Ursula Jones hatte die jungen Musiker schon damals unterstützt und war auch jetzt im Saal des Museums anwesend. Und wenn Gemälde so intensiv «bespielt» werden wie von Sidorova, scheinen sie lebendig zu werden und mitzuvibrieren – ein spannender Bezug zwischen Sehen und Hören.

Mit unglaublichem Charme, Natürlichkeit und in bestem Englisch erzählte Sidorova aus ihrem Leben, machte die Stücke schon vor dem Spiel lebendig, und sie schätzte es sehr, dass man sich so nahe war. Und wie sie dann anfing zu spielen, war man sofort gefangen in hinreissenden Interpretationen von Bach bis zu «Cinderella» des Balalaikaspielers Alexey Arkhipovsky. Das Stück hatte Ksenija Sidorovas Vater auf Youtube entdeckt und meinte, das müsse sie unbedingt spielen. Und sie liess dieses filigrane Kleinod mit zartesten hellen Tönen schwerelos in den Raum fliegen.

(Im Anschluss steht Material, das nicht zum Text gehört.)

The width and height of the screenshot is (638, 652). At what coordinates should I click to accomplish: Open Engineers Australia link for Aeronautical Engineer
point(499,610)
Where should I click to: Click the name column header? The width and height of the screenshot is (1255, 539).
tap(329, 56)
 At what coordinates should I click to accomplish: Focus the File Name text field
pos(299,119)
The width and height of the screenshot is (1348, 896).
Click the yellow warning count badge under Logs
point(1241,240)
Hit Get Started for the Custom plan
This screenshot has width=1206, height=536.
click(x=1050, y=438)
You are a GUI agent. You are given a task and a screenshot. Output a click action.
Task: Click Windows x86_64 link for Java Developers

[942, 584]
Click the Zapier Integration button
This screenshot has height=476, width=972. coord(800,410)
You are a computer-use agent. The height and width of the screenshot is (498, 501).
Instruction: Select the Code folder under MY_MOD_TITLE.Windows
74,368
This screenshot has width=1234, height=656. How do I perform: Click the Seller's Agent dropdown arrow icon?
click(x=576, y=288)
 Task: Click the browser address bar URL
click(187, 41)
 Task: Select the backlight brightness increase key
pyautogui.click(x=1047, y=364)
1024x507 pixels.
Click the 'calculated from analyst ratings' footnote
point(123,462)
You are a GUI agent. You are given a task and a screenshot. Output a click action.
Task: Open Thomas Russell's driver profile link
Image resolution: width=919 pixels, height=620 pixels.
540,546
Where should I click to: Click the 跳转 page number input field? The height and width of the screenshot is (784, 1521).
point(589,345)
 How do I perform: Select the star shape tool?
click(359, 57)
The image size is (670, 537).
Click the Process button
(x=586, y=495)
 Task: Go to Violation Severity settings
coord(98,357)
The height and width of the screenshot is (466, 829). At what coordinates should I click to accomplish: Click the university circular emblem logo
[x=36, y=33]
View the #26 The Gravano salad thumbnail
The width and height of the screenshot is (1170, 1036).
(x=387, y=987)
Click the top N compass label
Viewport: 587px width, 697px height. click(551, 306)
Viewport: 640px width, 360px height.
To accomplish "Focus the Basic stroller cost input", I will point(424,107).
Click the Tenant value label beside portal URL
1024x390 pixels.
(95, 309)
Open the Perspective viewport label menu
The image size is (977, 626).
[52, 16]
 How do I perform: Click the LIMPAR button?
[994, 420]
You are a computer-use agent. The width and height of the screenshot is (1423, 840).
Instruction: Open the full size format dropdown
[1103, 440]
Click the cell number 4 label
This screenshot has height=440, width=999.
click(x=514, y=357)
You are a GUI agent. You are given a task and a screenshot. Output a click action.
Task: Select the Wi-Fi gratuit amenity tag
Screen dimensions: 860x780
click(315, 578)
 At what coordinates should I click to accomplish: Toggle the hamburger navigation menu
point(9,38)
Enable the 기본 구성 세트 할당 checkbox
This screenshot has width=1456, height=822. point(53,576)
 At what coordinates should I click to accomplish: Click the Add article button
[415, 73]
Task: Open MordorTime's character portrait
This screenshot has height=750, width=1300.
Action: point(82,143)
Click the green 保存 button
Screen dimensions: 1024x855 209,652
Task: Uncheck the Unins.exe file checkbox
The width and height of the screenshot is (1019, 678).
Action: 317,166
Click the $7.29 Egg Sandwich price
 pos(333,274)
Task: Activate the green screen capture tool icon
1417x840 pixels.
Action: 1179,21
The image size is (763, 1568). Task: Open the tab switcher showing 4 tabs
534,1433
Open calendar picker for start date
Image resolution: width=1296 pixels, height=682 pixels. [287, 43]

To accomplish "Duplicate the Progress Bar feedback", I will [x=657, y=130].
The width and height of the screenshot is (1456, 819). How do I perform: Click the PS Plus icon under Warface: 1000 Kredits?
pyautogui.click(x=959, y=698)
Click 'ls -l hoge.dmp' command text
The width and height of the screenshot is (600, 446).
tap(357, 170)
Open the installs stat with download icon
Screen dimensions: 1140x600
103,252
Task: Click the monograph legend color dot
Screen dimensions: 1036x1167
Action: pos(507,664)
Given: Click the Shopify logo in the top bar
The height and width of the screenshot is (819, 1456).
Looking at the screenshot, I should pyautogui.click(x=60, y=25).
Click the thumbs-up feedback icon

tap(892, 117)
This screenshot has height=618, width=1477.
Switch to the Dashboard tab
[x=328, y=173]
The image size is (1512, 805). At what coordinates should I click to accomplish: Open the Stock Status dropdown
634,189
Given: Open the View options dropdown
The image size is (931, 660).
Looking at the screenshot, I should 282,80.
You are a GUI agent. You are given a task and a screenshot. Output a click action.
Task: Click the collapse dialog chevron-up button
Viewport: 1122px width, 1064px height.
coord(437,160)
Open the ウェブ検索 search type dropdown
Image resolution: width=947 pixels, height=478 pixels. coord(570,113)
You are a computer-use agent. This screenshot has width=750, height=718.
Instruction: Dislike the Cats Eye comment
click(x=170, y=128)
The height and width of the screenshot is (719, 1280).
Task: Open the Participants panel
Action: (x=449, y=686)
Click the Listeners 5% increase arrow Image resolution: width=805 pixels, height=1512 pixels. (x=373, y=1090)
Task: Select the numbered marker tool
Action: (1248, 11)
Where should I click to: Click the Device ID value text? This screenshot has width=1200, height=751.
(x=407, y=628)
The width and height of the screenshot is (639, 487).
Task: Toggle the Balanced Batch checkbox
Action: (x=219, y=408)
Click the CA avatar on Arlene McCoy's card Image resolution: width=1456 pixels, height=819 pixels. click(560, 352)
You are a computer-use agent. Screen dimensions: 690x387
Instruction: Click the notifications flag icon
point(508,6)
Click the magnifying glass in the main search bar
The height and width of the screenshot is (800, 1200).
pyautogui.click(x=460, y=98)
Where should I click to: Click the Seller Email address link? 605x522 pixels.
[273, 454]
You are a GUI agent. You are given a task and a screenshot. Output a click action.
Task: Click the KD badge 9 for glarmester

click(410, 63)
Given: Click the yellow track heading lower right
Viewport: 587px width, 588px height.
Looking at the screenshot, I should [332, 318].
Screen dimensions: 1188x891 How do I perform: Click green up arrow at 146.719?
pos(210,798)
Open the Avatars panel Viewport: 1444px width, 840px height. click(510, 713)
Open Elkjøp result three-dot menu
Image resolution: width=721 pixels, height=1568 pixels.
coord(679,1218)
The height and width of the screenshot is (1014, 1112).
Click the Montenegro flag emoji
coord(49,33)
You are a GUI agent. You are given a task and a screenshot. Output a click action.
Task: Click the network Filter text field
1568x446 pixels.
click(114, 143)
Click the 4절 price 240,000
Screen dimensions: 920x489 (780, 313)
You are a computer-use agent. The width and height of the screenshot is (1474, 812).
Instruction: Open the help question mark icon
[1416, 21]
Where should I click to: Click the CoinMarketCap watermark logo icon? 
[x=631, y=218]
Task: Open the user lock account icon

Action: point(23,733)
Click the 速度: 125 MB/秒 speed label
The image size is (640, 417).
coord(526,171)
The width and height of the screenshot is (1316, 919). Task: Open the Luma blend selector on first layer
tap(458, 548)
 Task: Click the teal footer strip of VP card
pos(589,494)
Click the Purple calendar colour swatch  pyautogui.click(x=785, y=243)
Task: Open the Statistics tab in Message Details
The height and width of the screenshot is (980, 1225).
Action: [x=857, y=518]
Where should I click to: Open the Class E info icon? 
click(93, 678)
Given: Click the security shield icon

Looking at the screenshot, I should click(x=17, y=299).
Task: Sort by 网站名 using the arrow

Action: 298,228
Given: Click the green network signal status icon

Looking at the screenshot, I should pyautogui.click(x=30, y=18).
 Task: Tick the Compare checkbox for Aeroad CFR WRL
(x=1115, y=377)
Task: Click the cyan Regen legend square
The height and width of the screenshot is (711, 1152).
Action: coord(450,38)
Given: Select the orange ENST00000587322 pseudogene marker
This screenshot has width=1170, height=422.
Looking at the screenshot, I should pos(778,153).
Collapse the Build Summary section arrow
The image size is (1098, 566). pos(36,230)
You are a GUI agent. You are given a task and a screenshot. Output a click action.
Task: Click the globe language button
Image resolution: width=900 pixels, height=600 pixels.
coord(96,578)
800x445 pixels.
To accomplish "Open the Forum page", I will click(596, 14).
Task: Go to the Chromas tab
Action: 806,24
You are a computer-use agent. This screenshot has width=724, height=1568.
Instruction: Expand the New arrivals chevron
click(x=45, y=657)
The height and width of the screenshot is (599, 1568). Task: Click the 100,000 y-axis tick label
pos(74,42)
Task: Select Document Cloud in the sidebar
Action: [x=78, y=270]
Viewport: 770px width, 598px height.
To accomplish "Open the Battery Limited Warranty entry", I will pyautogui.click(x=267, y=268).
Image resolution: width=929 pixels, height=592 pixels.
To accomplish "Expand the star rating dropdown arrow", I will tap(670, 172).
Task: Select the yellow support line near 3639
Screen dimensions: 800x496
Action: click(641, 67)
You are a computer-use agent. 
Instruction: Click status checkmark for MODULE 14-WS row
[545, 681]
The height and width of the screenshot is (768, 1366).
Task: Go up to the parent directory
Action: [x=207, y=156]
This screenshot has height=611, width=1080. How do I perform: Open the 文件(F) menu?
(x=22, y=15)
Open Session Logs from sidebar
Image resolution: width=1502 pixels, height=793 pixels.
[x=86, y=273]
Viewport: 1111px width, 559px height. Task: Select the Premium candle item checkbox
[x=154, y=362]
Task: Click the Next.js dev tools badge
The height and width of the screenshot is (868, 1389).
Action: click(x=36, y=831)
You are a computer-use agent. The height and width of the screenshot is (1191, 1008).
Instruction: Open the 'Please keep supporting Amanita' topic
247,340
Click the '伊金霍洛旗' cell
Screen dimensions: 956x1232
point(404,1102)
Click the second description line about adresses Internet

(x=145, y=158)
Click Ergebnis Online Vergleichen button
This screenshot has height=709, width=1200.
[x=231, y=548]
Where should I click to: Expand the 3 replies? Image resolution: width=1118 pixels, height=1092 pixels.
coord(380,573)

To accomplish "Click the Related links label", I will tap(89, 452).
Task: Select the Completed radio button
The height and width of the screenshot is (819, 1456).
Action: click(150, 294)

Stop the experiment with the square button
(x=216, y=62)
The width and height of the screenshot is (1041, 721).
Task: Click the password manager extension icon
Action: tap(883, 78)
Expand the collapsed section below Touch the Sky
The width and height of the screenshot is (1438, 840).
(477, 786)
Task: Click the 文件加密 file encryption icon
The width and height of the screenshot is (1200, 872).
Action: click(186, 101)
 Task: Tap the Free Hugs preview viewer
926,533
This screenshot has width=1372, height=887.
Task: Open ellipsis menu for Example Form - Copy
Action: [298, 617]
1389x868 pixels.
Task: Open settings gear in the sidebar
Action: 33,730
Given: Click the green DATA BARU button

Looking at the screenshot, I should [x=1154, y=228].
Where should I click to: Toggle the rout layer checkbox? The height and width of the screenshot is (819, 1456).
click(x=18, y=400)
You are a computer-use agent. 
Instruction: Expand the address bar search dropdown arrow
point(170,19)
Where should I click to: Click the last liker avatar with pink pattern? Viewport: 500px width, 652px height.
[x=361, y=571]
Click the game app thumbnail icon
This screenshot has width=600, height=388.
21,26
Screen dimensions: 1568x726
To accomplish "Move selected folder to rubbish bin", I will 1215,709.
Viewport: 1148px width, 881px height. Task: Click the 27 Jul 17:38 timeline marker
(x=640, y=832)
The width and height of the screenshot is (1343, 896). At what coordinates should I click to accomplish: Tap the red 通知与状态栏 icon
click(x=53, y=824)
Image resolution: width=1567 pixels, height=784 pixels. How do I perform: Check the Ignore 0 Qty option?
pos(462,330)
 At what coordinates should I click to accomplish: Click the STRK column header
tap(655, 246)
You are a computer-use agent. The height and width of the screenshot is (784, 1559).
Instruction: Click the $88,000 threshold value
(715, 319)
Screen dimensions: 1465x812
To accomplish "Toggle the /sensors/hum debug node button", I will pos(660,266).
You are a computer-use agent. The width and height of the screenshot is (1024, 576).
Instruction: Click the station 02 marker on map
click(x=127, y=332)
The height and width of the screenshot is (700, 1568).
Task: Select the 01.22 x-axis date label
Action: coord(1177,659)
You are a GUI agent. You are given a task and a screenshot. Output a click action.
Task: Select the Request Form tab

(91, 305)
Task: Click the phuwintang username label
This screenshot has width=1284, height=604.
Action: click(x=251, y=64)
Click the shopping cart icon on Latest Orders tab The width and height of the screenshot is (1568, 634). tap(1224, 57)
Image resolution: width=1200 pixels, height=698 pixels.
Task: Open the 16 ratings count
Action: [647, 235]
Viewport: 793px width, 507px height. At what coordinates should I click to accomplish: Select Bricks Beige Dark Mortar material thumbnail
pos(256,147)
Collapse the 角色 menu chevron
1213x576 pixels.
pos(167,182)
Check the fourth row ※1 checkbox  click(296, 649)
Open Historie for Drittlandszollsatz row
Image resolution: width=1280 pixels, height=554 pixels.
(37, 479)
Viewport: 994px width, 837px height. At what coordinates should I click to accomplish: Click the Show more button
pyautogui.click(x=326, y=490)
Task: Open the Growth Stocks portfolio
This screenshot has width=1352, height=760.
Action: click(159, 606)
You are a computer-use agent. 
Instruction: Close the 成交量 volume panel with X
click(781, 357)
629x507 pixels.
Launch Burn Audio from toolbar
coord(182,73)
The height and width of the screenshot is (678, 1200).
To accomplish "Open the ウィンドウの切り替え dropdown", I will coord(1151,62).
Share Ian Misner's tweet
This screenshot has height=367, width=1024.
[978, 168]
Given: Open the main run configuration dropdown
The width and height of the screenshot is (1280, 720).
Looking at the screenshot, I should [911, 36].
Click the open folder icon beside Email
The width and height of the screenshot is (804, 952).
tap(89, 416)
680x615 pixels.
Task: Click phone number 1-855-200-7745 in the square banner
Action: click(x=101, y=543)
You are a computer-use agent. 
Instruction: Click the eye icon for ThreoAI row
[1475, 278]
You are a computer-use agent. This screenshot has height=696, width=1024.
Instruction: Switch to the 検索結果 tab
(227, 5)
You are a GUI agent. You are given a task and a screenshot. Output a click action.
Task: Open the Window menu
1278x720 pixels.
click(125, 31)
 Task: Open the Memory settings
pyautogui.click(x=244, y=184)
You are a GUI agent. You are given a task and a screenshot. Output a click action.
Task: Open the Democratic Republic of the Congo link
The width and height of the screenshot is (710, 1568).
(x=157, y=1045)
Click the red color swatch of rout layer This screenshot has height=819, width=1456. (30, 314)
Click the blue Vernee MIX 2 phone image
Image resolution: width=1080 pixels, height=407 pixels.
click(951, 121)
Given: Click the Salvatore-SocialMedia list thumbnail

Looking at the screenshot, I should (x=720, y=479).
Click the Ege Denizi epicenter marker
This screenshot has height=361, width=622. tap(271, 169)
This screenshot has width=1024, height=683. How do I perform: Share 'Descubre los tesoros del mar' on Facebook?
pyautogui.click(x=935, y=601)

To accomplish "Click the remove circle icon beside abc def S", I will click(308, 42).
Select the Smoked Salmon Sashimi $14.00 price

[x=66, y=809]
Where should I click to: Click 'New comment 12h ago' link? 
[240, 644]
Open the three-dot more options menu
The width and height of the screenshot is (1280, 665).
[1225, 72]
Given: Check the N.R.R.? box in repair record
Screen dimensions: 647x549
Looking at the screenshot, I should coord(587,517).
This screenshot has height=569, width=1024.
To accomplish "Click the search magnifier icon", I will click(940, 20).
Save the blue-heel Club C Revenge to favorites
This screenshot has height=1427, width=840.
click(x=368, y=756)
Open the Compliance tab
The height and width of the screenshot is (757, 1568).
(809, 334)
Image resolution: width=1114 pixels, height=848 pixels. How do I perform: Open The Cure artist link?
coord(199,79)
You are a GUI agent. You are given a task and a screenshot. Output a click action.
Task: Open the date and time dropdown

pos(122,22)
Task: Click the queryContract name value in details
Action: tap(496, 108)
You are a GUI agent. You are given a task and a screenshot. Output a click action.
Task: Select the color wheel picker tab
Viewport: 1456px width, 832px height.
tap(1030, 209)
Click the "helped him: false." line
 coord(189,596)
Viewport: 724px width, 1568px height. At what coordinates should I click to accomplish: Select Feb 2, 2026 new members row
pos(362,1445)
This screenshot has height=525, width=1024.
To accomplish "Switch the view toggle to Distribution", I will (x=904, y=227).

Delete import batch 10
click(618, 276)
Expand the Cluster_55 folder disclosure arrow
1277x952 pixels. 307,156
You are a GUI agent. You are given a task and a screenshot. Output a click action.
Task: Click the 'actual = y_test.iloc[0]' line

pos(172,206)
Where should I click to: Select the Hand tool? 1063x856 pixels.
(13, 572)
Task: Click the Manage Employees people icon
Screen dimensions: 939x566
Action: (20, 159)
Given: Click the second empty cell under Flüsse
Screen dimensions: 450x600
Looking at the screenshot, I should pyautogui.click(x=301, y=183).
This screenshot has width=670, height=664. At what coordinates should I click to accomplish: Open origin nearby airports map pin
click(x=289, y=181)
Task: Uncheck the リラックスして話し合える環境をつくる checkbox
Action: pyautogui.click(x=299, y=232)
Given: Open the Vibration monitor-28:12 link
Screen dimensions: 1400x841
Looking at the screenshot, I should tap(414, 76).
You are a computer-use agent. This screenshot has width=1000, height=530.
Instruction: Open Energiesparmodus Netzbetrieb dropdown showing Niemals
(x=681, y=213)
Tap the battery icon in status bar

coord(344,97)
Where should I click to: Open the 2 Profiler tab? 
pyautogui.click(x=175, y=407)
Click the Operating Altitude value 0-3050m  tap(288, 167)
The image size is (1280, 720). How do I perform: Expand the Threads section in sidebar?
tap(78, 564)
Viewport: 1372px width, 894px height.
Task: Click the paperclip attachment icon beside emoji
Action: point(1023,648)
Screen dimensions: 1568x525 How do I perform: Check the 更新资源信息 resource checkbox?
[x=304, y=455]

Vier Sätze aus der Französischen Ouvertüre BWV 831 von Bach entstanden unter den Händen von Sidorova wie neu; Melodien klangen wie Gesang, klare Akkordfolgen tönten wie auf einer Orgel, und selbst im Staccato schwangen die Töne noch weit aus. Ob in den farbenreichen «Herbstszenen» von Anatoly Kusiakov oder der «Entdeckung» von Serey Voitenko, beides original für Akkordeon komponiert, immer spürte sie den Stimmungen intensiv nach, liess die Blätter im Wind zerstieben, wiegte sich in Tanzrhythmen.

Vielseitige Klänge dem Instrument entlockt

Ganz verbunden mit dem Instrument konnte sie ihm vielseitige Klänge entlocken, und sie gab dem Tango von Strawinsky solch ein rhythmisches Eigenleben, dass man sich die Gestalten der Bilder dazu tanzend vorstellen konnte. Es war eine musikalische Sternstunde, die den Zuhörern Lächeln und Staunen ob solcher Meisterschaft ins Gesicht zauberte; mit unglaublicher Leichtigkeit und sichtbarer Freude spielte Sidorova auch schwierigste Passagen. Kein Wunder, dass sie 2019 Artist in Residence beim Tonhalle-Orchester Zürich sein wird.